Povos e comunidades impactados – Segundo estudos apresentados pelo MPF na ação, o porto tem potencial para impactar sete comunidades quilombolas (Pérola do Maicá, Arapemã, Saracura, Bom Jardim, Maria Valentina, Murumuru e Tiningu), o Território Indígena Munduruku e Apiaká do Planalto Santareno e áreas de pesca tradicional.
As comunidades quilombolas estão localizadas a menos de 15 quilômetros de distância do empreendimento, sendo que três delas estão a uma distância menor que dez quilômetros. Segundo portaria interministerial, há suposição legal automática de que empreendimentos portuários situados dentro desse raio de distância de terras quilombolas podem causar impactos significativos às comunidades.
Quanto aos pescadores artesanais, segundo informações de seu próprio protocolo de consulta, são 140 comunidades, com população de 35 mil pessoas, distribuídos em oito conselhos de pesca, dos quais o primeiro atua no Maicá. O porto está instalado a cerca de 2,1 quilômetros a montante da Boca do Maicá e de dezenas de outros importantes locais de pesca dos pescadores artesanais daquela região.
Além disso, o MPF alerta que o transporte de grãos pelo porto da Atem´s tem o potencial de incentivar a expansão do agronegócio – plantação de soja e milho, na terra firme, e pecuária, na área de várzea – na região conhecida como Planalto Santareno, onde estão localizadas cinco aldeias (Açaizal, Amparador, Ipaupixuna, São Francisco da Cavada e São Pedro do Palhão, que integram a Terra Indígena Munduruku e Apiaká do Planalto Santareno) e vários territórios quilombolas (Murumuru, Murumurutuba e Tiningu).

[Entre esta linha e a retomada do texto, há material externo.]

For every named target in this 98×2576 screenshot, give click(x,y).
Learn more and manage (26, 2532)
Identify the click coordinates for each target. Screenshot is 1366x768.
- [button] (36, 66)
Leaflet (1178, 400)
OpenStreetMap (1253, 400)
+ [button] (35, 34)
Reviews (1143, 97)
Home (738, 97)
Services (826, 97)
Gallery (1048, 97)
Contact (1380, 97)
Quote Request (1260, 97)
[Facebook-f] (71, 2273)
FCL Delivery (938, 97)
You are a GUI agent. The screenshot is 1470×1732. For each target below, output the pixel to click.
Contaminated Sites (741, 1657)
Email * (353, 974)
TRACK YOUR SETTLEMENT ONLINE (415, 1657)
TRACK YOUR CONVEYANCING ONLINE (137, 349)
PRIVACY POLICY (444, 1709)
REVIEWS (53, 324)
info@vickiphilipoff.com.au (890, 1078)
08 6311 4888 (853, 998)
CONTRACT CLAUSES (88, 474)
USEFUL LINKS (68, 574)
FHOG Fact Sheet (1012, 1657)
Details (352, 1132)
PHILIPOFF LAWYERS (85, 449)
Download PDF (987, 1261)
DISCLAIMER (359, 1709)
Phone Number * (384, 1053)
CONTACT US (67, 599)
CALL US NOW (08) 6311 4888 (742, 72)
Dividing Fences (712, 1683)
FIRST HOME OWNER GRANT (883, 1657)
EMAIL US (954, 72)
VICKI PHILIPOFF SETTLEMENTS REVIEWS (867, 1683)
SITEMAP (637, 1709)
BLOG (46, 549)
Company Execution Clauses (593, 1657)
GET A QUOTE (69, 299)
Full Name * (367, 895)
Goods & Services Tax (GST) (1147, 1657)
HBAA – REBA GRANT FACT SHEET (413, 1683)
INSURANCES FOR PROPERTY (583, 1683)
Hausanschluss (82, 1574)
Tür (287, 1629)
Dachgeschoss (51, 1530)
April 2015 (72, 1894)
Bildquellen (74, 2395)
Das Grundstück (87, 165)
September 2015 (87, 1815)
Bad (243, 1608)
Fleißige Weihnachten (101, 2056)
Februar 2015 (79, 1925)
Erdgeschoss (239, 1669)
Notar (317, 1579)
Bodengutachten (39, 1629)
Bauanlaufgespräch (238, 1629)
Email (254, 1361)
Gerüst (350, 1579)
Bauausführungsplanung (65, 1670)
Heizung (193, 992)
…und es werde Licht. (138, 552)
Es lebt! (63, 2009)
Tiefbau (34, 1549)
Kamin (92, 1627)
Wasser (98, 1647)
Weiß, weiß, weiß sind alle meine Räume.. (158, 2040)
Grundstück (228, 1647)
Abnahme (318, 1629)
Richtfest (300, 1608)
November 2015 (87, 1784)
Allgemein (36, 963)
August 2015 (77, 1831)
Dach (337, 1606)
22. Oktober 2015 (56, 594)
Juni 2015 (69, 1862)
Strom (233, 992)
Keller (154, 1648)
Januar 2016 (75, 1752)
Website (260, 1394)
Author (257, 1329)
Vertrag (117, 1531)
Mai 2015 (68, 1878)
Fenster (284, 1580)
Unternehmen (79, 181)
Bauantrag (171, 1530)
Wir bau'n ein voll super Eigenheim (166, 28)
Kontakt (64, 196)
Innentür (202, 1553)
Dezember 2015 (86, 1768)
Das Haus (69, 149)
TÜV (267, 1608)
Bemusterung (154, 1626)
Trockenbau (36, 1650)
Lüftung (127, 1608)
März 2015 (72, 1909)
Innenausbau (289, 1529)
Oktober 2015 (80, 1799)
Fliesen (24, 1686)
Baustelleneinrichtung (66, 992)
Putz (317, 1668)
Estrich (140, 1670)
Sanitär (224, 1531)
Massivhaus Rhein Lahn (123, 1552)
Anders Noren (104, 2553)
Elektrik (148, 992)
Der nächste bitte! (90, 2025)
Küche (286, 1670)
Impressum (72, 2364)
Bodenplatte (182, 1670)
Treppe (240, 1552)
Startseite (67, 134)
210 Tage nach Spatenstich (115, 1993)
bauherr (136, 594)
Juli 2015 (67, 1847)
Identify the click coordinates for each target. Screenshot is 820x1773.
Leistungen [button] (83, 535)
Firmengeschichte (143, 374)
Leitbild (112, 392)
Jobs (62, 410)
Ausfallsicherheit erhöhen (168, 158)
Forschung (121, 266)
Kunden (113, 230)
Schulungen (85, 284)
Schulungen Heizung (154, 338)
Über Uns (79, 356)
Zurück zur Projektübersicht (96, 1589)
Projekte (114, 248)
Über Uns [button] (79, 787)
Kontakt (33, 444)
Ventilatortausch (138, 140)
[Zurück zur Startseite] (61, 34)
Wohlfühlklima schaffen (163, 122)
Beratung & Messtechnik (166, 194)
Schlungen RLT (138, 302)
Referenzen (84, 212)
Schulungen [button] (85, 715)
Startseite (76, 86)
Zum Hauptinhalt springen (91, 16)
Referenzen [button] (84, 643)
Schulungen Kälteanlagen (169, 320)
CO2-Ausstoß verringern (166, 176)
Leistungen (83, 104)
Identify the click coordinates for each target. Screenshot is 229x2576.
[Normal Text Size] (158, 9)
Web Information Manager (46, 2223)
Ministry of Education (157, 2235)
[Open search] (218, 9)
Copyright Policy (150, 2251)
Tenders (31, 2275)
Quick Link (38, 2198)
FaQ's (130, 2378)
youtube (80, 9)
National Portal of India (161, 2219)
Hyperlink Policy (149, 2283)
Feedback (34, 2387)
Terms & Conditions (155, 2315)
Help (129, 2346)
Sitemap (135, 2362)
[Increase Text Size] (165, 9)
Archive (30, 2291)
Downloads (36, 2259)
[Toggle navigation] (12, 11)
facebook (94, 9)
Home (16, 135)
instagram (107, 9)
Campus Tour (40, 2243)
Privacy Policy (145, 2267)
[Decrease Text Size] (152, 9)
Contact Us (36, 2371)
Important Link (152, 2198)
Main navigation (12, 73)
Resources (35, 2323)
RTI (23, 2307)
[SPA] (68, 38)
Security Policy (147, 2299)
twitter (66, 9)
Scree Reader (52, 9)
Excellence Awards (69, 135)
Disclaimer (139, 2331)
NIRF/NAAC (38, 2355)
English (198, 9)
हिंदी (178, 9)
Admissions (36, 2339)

Pressão e conflitos – Inspeção feita pelo MPF em 2020 já registrava relatos sobre crescente pressão imobiliária nas áreas do Maicá após o anúncio dos empreendimentos portuários, “algo que deveria ter sido considerado no âmbito do licenciamento ambiental”, destaca o procurador da República Vítor Vieira Alves. “Essa circunstância tende a aumentar significativamente com a licença ambiental para transporte de granéis sólidos, como grão e soja, acirrando a pressão imobiliária e os conflitos fundiários na região”, complementa o representante do MPF, na ação.
Embora os procedimentos de demarcação dos territórios indígena e quilombolas se encontrem em fase avançada, a falta de finalização da demarcação oficial (de caráter puramente declaratório) gera conflito com os sojeiros instalados na região, inclusive com ameaça a lideranças e defensores de direitos humanos, ressalta o MPF.
Além da expansão do agronegócio no Planalto Santareno ser um dos possíveis impactos da ampliação da atividade no porto da Atem´s, um inquérito do MPF também demonstra que as atividades dos portos do Lago do Maicá aumentam o fenômeno chamado terras caídas. Esse fenômeno é a perda de grandes porções das margens das ilhas localizadas nas várzeas. O quilombo Arapemã perdeu mais da metade do seu território devido a esse fenômeno, exemplifica o MPF na ação.
Fraudes – Em outro processo, o MPF e o MPPA, além de pedir a anulação das licenças, pedem que a Justiça determine a demolição das construções não autorizadas pela licença de instalação e obrigue a Atem´s a pagar danos morais coletivos por fraudar o procedimento de licenciamento ambiental. Segundo o MPF e o MPPA, a empresa omitiu que a carga transportada seria do tipo perigosa (petróleo e derivados) e submeteu o projeto a licenciamento para cargas não perigosas, com exigências ambientais menos rigorosas.